(Extracted records Opens)

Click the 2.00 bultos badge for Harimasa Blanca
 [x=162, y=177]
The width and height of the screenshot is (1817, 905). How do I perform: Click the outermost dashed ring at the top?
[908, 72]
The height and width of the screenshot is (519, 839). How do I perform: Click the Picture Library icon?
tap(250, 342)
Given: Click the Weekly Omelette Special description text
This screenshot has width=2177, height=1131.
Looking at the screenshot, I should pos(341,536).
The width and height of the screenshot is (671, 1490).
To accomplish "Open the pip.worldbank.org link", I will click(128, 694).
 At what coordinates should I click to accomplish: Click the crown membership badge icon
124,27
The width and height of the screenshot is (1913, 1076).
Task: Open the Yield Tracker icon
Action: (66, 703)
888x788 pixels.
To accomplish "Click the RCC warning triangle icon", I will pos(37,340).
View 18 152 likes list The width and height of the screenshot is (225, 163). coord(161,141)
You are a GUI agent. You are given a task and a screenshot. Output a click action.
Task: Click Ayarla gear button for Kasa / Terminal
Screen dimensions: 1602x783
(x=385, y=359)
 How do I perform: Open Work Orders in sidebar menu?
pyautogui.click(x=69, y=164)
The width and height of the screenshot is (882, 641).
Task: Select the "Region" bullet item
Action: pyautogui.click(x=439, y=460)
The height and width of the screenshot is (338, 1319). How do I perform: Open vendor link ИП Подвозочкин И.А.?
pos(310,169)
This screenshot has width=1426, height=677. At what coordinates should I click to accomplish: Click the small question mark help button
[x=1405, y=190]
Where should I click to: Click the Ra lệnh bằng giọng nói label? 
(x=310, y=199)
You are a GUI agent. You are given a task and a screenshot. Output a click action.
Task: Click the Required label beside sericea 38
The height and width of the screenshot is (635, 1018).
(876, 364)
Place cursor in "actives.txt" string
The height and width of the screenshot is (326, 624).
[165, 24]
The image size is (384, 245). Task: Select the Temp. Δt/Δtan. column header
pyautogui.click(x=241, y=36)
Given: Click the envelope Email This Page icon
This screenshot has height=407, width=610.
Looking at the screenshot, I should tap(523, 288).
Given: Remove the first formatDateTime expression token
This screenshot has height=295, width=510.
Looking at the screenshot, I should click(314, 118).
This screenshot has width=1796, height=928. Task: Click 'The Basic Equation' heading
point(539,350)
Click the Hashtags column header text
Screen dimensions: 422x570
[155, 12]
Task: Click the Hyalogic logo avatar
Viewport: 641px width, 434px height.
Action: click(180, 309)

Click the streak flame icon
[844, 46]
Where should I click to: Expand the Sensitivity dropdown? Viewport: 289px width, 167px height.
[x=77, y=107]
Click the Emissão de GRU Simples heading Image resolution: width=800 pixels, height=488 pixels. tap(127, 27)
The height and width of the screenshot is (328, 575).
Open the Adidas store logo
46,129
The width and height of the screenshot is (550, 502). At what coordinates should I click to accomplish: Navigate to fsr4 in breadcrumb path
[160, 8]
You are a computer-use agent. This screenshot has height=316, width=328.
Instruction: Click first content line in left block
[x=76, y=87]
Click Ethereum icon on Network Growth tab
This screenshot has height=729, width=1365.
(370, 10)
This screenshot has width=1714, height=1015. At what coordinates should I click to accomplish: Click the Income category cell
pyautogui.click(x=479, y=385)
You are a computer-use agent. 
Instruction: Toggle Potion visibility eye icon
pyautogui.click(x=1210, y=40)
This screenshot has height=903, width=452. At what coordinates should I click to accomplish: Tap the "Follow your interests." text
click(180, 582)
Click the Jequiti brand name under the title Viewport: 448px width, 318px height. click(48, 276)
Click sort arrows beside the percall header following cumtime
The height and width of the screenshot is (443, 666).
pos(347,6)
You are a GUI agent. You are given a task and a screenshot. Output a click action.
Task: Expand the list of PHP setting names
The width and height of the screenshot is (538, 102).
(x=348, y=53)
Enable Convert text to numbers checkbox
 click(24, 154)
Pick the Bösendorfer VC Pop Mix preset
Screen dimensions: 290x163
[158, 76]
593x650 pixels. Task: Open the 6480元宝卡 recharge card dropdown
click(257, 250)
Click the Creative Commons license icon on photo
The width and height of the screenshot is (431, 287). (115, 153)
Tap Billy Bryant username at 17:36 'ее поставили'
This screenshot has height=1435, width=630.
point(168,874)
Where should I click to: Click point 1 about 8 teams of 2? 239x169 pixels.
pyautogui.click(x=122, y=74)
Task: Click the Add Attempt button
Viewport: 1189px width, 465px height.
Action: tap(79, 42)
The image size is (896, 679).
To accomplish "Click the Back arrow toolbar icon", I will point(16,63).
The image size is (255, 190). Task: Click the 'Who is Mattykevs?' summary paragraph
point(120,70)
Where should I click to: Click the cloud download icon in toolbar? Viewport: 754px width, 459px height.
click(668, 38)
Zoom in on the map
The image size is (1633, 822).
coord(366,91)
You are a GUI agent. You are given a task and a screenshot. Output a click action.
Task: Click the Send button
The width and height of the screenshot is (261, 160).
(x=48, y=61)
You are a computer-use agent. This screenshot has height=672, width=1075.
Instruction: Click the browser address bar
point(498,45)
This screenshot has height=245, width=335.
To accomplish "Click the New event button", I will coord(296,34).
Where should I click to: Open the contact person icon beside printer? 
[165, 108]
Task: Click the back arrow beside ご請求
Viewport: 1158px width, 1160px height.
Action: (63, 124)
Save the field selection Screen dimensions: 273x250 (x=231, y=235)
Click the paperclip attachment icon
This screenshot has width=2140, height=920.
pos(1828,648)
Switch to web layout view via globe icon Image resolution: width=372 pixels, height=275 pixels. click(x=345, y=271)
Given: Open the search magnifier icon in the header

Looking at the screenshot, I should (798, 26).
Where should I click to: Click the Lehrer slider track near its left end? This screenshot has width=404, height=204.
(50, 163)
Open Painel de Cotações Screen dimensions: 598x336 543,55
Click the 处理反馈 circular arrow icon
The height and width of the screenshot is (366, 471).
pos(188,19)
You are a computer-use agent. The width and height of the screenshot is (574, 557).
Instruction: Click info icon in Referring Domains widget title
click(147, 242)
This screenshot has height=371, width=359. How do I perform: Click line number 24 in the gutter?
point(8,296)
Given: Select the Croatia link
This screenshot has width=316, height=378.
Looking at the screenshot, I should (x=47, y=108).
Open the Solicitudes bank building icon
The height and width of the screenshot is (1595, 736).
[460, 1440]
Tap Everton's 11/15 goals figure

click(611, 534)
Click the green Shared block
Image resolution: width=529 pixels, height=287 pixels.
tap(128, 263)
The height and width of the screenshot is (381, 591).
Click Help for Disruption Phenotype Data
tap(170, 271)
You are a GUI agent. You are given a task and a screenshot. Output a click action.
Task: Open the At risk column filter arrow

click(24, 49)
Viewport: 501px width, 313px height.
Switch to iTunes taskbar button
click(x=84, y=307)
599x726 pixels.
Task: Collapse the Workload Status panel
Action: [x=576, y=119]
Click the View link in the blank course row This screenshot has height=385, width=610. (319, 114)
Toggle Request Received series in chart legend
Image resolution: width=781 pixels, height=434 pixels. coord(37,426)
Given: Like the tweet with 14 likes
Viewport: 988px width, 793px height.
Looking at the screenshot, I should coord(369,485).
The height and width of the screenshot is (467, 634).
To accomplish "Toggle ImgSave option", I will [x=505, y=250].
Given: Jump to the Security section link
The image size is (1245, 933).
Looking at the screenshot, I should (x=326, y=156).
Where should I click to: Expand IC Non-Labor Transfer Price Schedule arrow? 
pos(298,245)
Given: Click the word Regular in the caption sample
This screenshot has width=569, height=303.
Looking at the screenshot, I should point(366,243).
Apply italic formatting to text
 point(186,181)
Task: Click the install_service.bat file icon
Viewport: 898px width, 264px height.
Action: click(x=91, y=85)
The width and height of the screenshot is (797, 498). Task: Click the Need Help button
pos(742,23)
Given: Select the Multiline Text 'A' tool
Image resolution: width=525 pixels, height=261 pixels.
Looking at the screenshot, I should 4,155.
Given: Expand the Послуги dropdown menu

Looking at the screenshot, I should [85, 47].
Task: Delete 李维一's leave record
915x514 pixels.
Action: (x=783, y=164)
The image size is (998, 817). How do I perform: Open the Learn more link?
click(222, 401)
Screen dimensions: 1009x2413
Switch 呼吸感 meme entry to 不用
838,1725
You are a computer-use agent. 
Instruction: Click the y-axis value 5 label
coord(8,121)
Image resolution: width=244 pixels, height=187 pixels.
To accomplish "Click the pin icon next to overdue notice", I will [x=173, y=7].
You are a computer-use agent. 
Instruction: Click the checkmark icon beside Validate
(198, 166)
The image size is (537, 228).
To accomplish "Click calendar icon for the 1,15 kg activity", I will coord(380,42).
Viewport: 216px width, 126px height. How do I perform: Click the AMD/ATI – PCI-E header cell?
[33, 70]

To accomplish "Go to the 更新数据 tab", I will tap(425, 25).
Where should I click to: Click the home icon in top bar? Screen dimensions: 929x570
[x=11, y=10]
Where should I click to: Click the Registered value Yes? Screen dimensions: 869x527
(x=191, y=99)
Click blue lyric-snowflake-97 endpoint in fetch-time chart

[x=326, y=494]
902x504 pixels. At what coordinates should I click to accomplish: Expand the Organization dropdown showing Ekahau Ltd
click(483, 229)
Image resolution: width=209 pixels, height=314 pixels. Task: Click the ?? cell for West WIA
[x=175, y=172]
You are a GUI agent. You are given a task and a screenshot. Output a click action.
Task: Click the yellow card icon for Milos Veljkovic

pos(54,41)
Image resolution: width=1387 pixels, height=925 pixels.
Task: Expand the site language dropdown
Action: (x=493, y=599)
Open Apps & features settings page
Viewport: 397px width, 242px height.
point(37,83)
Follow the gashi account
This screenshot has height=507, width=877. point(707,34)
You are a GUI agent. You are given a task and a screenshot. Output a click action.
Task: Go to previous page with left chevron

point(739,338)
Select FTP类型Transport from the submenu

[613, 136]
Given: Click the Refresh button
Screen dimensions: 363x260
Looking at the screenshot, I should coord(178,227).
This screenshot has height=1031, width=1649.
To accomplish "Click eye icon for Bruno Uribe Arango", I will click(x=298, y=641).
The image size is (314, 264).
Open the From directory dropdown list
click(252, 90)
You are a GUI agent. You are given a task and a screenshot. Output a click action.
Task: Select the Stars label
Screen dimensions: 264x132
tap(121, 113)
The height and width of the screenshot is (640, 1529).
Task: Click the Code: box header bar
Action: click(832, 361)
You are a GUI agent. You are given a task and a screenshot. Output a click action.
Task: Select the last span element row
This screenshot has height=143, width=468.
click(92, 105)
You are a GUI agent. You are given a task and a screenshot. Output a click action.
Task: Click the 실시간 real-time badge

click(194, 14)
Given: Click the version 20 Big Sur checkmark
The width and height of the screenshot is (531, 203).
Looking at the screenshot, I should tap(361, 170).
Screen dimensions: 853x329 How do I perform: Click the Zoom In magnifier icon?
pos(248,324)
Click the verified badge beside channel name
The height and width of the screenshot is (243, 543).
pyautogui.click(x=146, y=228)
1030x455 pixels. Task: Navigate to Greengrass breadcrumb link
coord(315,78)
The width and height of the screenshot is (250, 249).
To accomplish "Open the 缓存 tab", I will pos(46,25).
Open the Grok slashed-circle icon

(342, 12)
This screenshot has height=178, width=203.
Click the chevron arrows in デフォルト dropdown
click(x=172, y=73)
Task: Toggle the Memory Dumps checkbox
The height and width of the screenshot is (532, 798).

(Extracted records Closes)

What you need to do: All lines of the entries above where "likes" turns up should be reported.

Result:
View 18 152 likes list The width and height of the screenshot is (225, 163). coord(161,141)
Given: Like the tweet with 14 likes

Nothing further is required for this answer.